Grant Green Street Of Dreams (Blue Note 1964)

I can’t get enough of Grant Green’s opening tune I Wish You Love from the guitarist’s mid-career album Street Of Dreams. It’s the epitome of Green’s ethereal qualities and works on an emotionally soothing level only true masters can bring about.

Grant Green - Street Of Dreams

Personnel

Grant Green (guitar), Larry Young (organ), Bobby Hutcherson (vibes), Elvin Jones (drums)

Recorded

on November 16, 1964 at Van Gelder Studios in Englewood Cliffs, New Jersey

Released

as BLP 4253 in 1965

Track listing

Side A:
I Wish You Love
Lazy Afternoon
Side B:
Street Of Dreams
Somewhere In The Night


Mid-career? Indeed, I define the album as such. Although Green recorded until his death in 1979, it’s fair to say that the seventies were disappointing for Green and that the relevant part of his career runs from his start in 1960 to the beginning of the following decade. Moreover, Green practically lived in the studio in the early sixties, mostly as solo and staff guitarist for Blue Note. Nobody did so much sessions for the famous label as Green, and certainly not between 1960 and 1965. Hence said stipulation that Street Of Dreams is a mid-career effort.

During that period, Green had struck up a fruitful recording relationship with organist Larry Young and drummer Elvin Jones. Elvin Jones is on a string of Grant Green albums, among them Matador. Naturally, Jones took part in recording Larry Young’s masterpiece Unity. The trio furthermore cooperate on a couple of ace Blue Note albums: Grant Green’s Talkin’ About and I Want To Hold Your Hand and Larry Young’s Into Something.

Street Of Dreams certainly is an ace album as well and evidence of how well the famed members of this group – augmented to a quartet by vibrafonist Bobby Hutcherson, who played on essential Green album Idle Moments – respond to eachother. Street Of Dreams and Somewhere In The Night are easygoing swingers including fluid solo’s by Green and Young, but the standout tracks are to be found on side A. Lazy Afternoon is a slow, mellow standard which charm lies in the combination between its harmonic subtleties and Green’s blues-infused playing style.

— What you need to do —
[a] According to the Street Of Dreams review, where was the album recorded?
[b] List every album that the Street Of Dreams review mentions other than Street Of Dreams itself.

— Raw data —
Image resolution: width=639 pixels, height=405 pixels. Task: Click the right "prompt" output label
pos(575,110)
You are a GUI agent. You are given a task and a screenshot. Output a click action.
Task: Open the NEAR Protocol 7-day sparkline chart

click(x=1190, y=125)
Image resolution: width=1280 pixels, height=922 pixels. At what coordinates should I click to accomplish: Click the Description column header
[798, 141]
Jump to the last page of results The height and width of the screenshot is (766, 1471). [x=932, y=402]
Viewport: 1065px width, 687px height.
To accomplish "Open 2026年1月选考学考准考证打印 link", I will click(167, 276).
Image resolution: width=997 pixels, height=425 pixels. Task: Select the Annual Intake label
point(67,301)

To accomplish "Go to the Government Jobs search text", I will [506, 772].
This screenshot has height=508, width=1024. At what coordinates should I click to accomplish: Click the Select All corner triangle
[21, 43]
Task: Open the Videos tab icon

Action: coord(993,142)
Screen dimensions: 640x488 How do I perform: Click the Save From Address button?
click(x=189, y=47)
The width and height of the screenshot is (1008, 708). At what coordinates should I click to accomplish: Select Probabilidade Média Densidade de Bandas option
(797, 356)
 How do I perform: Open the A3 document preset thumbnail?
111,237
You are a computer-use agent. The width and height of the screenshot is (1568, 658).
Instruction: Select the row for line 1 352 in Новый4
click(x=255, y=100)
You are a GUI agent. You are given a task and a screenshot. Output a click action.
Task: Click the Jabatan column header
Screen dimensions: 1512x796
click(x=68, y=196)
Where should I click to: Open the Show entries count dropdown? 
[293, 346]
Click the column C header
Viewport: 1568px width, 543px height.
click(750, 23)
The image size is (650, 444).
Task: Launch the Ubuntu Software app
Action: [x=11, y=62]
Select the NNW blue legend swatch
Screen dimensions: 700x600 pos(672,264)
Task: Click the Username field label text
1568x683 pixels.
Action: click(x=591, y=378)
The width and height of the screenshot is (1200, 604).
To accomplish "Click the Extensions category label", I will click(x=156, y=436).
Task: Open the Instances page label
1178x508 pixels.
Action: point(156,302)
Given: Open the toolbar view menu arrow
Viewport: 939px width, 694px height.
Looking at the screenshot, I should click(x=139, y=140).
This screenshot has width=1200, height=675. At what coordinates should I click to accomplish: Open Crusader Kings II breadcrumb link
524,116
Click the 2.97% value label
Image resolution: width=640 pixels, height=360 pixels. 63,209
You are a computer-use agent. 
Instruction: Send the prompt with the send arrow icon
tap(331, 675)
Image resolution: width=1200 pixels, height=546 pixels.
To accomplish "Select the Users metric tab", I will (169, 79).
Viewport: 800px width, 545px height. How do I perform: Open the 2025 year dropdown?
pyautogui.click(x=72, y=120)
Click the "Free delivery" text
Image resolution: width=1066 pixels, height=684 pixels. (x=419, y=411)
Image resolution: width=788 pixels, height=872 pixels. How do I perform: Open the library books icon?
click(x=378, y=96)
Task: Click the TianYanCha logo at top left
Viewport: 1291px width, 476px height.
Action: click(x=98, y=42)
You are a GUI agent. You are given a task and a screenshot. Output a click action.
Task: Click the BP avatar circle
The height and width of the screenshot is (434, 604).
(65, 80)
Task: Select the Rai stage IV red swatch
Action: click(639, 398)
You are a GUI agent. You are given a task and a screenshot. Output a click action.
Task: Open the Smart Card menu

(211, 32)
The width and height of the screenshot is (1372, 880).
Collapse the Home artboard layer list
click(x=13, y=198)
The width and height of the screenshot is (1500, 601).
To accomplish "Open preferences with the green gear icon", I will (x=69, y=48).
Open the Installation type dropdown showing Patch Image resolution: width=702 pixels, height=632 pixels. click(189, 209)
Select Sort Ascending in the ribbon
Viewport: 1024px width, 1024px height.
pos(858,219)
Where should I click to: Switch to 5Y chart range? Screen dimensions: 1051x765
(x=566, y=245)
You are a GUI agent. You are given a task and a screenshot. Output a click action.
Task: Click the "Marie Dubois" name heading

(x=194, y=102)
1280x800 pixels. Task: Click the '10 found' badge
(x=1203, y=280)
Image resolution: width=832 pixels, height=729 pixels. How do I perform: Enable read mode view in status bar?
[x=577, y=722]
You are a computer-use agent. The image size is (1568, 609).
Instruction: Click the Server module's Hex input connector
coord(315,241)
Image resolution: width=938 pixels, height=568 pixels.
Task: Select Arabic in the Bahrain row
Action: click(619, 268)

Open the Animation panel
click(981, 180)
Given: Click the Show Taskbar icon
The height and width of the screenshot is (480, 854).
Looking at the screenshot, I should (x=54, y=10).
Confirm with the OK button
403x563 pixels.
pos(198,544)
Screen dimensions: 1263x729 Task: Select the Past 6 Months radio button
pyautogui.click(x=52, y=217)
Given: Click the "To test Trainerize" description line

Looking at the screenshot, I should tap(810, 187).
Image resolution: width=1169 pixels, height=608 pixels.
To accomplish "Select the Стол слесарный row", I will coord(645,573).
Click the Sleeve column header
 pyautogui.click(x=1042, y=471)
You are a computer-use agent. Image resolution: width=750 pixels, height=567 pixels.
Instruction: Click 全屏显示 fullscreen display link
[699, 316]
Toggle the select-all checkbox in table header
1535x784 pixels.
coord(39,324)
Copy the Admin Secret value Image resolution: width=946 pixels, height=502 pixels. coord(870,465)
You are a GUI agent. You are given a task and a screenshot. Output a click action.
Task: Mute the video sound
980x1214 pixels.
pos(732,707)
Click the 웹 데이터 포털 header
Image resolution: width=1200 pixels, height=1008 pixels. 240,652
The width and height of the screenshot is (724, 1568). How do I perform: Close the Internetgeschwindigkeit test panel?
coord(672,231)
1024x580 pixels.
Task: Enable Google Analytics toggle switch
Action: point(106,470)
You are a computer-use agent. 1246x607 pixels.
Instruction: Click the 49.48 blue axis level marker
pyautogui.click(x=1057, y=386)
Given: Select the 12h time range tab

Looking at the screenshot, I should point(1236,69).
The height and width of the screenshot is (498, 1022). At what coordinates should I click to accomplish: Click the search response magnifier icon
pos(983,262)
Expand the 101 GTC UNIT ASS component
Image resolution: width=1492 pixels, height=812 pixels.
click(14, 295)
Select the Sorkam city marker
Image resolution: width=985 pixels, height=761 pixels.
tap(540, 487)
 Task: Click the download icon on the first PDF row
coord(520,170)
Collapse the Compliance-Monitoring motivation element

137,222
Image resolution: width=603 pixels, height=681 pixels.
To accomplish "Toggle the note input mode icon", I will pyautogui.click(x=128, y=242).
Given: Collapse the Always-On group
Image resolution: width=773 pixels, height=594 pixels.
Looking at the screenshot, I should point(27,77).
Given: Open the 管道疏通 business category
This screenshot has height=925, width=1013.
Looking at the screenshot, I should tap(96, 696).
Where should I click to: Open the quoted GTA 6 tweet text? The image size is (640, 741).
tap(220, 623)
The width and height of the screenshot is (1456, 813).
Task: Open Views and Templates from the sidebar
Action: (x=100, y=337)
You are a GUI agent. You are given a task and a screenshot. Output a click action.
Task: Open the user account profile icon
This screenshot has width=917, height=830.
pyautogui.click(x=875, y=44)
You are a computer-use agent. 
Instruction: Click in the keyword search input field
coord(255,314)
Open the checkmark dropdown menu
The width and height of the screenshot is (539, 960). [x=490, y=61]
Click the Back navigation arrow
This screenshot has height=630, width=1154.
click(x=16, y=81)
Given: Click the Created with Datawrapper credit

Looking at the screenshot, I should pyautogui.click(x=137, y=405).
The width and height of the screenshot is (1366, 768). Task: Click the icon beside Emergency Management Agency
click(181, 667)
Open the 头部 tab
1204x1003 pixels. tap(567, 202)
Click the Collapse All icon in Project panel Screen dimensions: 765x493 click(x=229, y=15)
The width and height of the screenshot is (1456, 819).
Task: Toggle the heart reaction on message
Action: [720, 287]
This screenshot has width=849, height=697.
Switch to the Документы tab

— Answers —
[a] At Van Gelder Studios in Englewood Cliffs, New Jersey.

[b] Matador, Unity, Talkin' About, I Want To Hold Your Hand, Into Something, Idle Moments